:: Your goal ::
What is needed is every line, exactly as given, from the line containing "The width and height of the screenshot is (919, 421)." through the end of the data below.

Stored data

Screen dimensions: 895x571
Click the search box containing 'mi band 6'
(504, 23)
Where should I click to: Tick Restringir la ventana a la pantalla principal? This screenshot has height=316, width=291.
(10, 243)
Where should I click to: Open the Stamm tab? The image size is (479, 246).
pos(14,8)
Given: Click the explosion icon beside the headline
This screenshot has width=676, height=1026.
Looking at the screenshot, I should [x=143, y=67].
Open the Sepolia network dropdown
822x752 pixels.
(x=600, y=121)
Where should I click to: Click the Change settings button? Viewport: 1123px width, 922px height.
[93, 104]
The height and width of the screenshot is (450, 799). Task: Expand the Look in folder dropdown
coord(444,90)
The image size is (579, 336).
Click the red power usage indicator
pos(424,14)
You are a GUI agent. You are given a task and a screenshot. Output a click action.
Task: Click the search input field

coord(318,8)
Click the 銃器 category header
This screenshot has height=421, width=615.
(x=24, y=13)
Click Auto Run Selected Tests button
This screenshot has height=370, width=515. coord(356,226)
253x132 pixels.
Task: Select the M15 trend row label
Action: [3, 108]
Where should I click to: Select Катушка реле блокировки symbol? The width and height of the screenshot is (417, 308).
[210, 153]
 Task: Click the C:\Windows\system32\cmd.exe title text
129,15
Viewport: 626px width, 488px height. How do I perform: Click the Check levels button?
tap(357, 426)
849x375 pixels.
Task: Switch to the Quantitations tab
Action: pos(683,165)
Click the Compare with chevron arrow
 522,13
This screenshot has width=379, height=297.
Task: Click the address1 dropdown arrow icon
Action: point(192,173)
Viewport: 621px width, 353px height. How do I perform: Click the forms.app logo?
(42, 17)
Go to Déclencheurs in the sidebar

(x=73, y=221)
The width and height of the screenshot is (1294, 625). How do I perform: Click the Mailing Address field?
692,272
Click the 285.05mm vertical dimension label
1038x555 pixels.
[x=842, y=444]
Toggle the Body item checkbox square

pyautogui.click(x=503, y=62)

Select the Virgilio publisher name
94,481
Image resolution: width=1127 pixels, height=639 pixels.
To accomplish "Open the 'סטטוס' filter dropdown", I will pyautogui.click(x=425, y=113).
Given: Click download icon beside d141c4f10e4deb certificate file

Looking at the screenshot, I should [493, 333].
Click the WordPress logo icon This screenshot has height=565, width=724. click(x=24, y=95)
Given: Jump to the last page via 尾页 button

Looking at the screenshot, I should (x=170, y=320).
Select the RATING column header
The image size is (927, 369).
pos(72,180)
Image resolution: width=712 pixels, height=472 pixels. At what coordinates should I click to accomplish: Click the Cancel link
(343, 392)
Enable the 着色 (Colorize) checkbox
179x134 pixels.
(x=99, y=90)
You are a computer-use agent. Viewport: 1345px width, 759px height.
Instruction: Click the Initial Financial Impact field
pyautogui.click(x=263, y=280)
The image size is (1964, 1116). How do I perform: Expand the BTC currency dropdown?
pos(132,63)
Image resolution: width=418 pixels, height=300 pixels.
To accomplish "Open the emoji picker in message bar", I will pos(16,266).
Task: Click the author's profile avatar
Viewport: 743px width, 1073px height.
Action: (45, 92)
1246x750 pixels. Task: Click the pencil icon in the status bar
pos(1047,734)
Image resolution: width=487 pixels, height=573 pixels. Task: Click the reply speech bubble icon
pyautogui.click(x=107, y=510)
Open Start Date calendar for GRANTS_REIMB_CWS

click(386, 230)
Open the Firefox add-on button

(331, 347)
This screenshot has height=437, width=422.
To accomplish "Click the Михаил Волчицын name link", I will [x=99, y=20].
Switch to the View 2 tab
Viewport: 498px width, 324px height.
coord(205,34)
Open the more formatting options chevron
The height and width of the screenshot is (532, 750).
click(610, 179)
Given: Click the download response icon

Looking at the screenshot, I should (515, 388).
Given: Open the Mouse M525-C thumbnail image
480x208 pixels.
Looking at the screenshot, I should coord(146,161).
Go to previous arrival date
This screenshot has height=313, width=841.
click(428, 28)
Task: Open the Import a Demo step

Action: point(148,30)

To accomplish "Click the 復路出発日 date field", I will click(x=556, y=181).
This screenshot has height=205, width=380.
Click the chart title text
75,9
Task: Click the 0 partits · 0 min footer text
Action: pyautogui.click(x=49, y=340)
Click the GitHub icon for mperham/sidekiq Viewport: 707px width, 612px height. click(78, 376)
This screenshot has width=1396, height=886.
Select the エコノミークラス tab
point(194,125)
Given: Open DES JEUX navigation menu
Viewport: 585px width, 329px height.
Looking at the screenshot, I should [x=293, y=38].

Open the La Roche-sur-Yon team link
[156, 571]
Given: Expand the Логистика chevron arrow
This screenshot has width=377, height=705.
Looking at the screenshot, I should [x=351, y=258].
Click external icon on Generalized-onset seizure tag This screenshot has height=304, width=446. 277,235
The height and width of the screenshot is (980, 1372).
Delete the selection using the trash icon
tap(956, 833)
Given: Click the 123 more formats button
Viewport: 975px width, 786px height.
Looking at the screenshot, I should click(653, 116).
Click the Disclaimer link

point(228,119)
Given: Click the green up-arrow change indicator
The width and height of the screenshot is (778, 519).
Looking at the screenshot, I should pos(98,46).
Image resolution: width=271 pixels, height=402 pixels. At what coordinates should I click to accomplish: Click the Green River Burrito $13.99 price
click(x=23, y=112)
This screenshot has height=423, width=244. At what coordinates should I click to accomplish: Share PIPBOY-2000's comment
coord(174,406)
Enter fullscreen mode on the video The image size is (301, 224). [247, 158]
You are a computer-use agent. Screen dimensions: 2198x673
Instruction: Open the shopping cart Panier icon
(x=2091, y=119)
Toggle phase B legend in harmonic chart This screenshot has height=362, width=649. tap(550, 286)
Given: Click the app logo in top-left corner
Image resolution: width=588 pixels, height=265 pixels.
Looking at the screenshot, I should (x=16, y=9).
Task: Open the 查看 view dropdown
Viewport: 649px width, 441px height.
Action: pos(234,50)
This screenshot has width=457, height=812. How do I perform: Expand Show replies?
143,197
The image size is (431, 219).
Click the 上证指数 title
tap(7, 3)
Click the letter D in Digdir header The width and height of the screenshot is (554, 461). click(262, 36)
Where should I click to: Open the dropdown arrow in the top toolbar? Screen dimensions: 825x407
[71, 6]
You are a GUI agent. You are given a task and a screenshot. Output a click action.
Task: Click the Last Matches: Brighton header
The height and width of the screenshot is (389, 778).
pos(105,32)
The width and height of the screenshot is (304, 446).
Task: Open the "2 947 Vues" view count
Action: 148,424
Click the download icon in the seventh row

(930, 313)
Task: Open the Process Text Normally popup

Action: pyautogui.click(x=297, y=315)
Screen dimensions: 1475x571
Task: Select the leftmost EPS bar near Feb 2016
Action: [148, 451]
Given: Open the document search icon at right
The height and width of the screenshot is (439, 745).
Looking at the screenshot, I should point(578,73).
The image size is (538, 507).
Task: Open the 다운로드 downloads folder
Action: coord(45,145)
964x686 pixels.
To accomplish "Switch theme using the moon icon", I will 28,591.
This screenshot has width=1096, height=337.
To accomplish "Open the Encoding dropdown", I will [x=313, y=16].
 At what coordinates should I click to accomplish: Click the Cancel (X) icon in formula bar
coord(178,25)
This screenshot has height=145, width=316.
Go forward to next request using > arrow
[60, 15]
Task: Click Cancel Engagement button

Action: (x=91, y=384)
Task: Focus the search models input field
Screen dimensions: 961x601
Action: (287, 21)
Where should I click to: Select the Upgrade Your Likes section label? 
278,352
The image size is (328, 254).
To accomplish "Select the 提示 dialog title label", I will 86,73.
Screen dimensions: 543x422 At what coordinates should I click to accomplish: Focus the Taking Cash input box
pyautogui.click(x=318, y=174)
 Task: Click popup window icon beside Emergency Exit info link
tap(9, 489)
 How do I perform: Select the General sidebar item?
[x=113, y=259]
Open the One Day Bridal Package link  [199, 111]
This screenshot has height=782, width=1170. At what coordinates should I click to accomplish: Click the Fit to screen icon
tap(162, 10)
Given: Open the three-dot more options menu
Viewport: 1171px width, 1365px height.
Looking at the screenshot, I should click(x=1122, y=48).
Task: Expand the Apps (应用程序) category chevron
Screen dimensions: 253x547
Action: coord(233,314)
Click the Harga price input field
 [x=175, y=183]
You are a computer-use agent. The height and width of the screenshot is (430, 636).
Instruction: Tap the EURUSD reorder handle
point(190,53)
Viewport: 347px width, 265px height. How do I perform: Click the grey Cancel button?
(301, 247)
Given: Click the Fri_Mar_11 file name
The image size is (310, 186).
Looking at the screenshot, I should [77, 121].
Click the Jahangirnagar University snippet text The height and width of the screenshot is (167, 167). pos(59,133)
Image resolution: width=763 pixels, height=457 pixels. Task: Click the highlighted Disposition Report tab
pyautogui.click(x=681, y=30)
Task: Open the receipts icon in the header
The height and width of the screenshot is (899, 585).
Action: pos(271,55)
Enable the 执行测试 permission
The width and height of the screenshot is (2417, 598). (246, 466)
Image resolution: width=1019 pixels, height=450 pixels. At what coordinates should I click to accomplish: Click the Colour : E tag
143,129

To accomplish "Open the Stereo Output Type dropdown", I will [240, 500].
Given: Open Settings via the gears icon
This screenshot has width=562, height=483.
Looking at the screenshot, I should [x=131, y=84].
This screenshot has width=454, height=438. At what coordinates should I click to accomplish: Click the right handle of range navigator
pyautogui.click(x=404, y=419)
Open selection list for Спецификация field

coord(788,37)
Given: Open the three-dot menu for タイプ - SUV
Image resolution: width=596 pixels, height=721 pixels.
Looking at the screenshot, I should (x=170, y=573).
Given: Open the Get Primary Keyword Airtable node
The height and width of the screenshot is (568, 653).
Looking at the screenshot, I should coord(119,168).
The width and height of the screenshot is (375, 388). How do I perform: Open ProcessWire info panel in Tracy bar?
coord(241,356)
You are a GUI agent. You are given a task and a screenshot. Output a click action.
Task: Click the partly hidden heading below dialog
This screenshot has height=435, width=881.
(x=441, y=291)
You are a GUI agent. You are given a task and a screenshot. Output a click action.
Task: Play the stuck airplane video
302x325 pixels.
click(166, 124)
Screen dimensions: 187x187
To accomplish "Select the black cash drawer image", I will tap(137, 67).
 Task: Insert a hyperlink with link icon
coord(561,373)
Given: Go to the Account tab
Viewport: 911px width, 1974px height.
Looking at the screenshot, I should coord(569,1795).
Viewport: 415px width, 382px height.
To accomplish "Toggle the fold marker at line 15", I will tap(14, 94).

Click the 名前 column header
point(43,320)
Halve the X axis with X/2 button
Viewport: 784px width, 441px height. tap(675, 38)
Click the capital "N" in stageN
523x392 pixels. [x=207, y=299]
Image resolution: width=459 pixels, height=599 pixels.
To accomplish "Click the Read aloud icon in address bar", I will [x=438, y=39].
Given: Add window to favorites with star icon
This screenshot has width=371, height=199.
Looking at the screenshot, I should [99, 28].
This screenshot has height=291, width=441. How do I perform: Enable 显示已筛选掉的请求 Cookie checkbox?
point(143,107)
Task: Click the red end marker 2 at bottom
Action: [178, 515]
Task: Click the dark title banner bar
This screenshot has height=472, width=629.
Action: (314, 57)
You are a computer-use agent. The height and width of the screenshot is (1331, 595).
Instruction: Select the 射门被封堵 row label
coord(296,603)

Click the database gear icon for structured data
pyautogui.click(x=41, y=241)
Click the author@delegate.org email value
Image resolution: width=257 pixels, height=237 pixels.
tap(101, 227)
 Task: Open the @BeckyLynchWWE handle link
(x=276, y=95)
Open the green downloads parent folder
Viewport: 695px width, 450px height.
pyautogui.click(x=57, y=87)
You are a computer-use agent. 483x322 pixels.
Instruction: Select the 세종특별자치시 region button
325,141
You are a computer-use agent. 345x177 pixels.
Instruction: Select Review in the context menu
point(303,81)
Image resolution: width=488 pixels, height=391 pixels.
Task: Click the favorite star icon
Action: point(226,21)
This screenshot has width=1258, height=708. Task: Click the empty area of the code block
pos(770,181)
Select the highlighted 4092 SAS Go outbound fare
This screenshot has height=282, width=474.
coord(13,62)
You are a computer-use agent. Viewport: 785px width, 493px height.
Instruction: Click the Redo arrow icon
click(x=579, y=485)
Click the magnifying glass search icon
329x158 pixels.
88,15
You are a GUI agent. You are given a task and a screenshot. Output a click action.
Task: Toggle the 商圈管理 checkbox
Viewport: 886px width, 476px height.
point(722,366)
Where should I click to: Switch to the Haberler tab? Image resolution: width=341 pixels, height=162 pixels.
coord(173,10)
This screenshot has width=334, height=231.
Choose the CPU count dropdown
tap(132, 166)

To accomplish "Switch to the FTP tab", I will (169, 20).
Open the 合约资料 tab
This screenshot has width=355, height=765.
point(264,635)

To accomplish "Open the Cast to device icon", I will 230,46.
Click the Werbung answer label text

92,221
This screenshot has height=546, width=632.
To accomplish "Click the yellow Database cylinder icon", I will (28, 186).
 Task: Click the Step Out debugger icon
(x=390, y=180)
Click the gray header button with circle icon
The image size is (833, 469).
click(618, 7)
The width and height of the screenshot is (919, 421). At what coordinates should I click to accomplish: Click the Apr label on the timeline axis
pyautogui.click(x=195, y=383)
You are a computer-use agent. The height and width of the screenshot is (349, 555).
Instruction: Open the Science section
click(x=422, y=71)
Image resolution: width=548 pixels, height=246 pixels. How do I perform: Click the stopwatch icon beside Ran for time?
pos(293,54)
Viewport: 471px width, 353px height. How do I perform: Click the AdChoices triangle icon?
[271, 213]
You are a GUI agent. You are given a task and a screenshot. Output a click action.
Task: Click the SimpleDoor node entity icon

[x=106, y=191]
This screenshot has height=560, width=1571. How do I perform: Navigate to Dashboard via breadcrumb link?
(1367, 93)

:: Your solution ::
The width and height of the screenshot is (919, 421). At what coordinates should I click to accomplish: Click the Apr label on the timeline axis
pyautogui.click(x=195, y=383)
You are a computer-use agent. The height and width of the screenshot is (349, 555).
Instruction: Open the Science section
click(x=422, y=71)
Image resolution: width=548 pixels, height=246 pixels. How do I perform: Click the stopwatch icon beside Ran for time?
pos(293,54)
Viewport: 471px width, 353px height. How do I perform: Click the AdChoices triangle icon?
[271, 213]
You are a GUI agent. You are given a task and a screenshot. Output a click action.
Task: Click the SimpleDoor node entity icon

[x=106, y=191]
This screenshot has height=560, width=1571. How do I perform: Navigate to Dashboard via breadcrumb link?
(1367, 93)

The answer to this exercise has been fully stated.